「――わたくし、広き沢のミツネが麾下、ユーナ・ドレイスンと申します」
 優雅に、美しく。頭を垂れたその少女は、年齢はセルーシアとあまり変わらないように見える。銀色の髪は長く、僅かにウェーブしている。漆黒のドレスに身を包んだその少女は、なかなかに美少女ではあったが、どこか暗い情熱を内に秘めたような――良く言えば神秘的な雰囲気を醸し出している。「夜魔(やま)族は恐ろしい」とよく言われるが、こういうことであるのかとミーネなどは思う。その黒き衣は、彼等の聖衣であるのか、それとも彼女の喪服であるのか。
 ドレイスンと彼女は言った。今はなき三公が一つ、ドレイスン公爵家。彼女はその生き残りであるのだろう。
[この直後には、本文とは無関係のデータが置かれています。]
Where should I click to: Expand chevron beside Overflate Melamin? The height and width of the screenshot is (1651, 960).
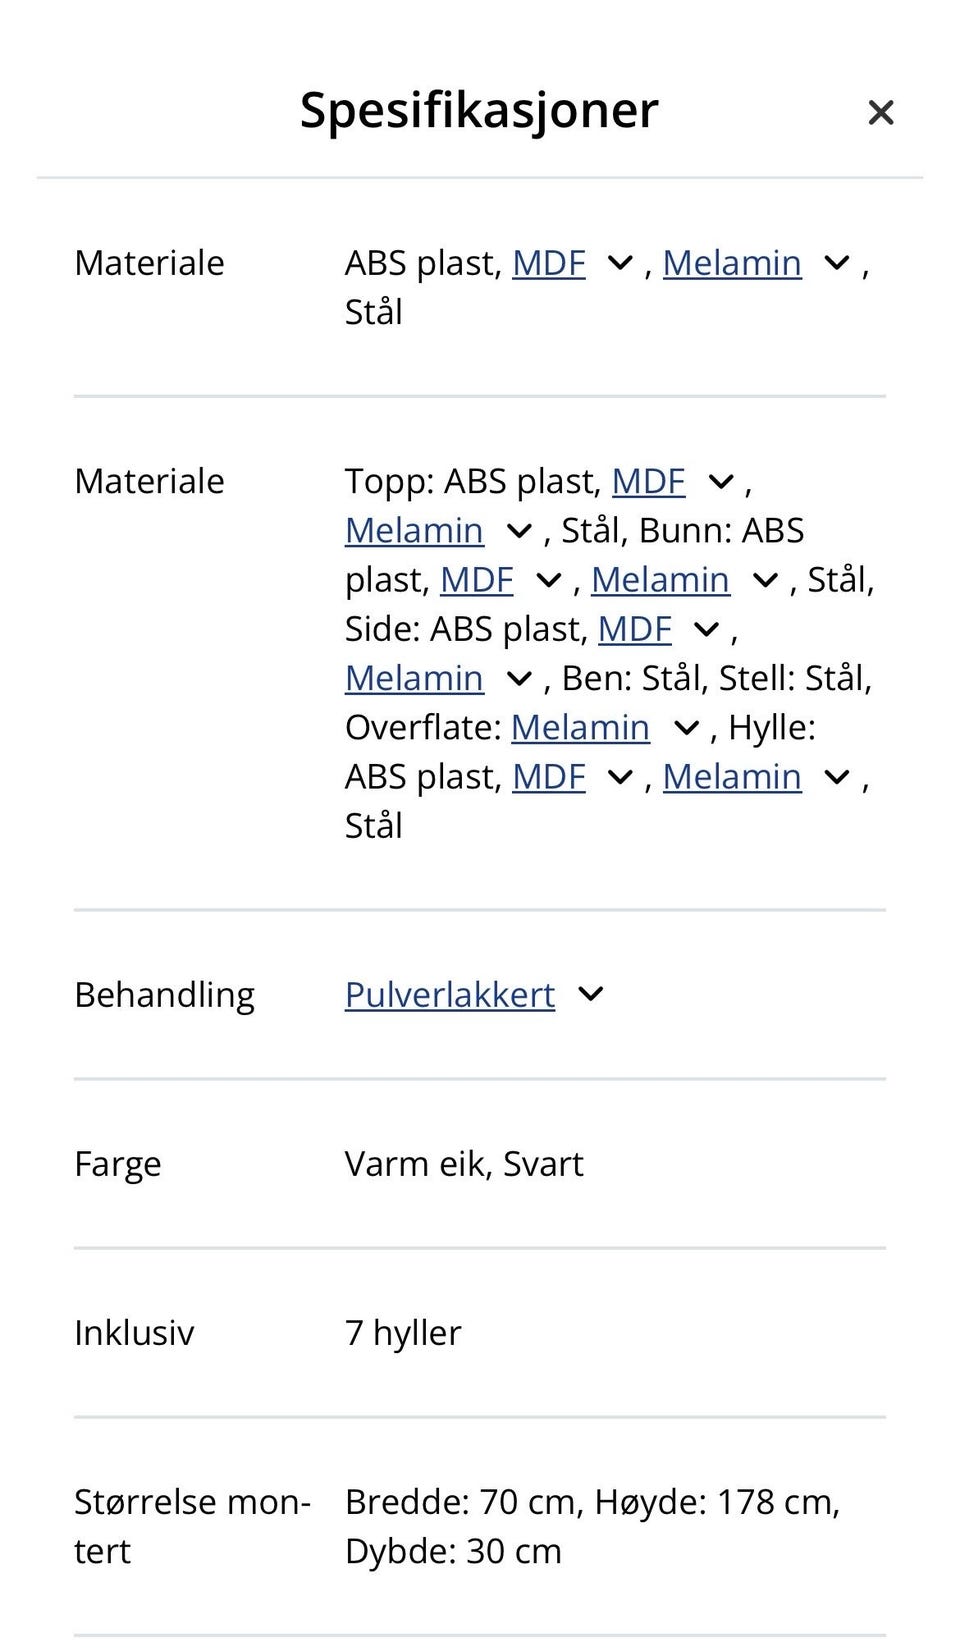click(x=685, y=728)
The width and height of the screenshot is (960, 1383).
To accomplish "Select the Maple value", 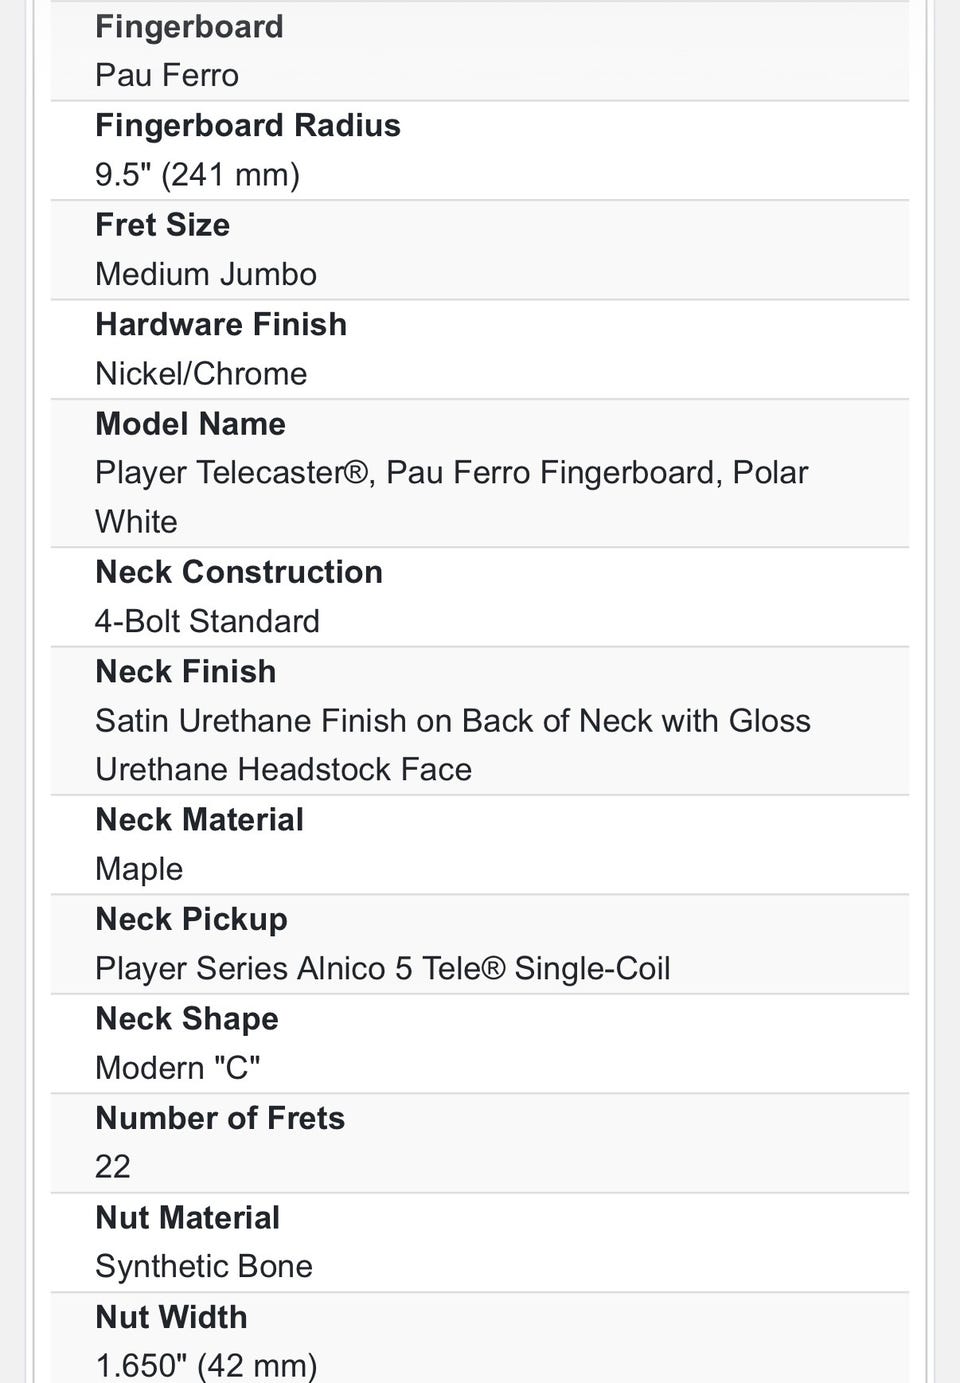I will pos(139,869).
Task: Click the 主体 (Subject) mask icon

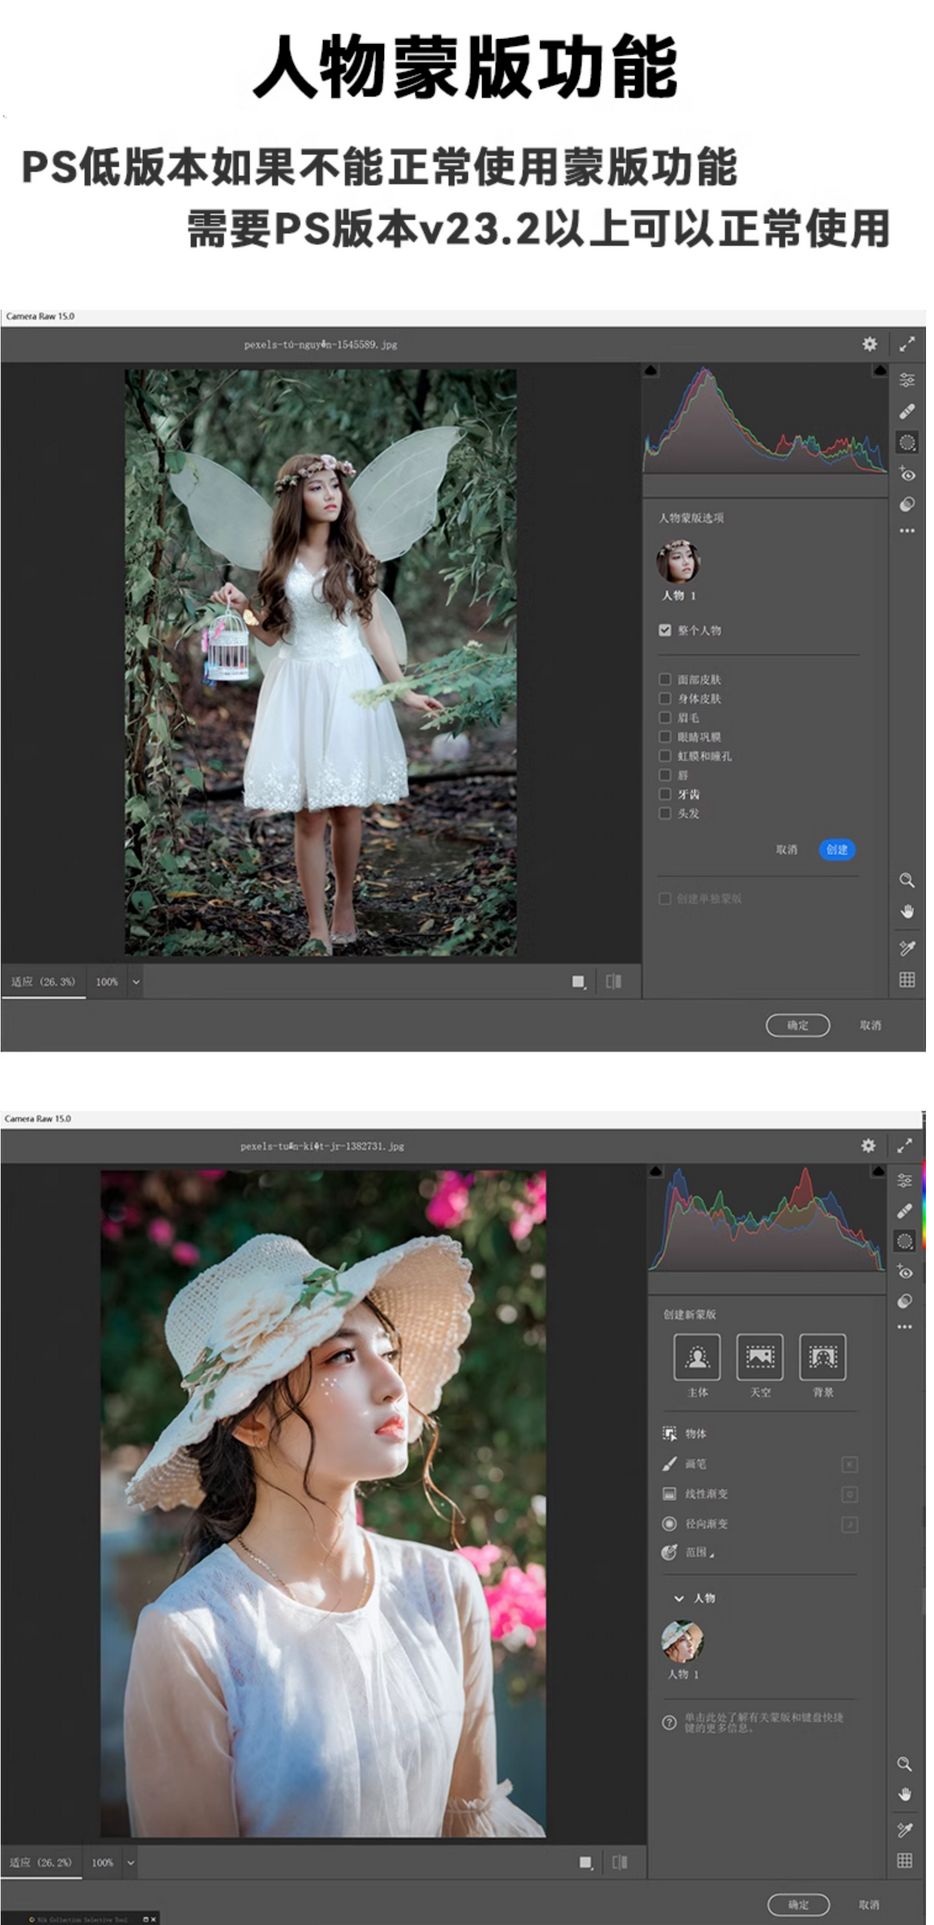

ドレイスン家は、当主アプレシルの死後、血で血を洗う相続争いの挙句に疲弊し滅んだ。アプレシルは、相天やフォーウッドの当主と共に、弘兼によって処刑されたと言われる。ユーナの父や母も、その抗争の中で生命を落としていった。ユーナは逃れて各地を転々とし、最後に夜魔族を頼った。衿奈と同じように。衿奈がエテルテアではなく、夜魔族を頼っていたら、今頃は一緒に帝国と戦うとも戦友であったかもしれない。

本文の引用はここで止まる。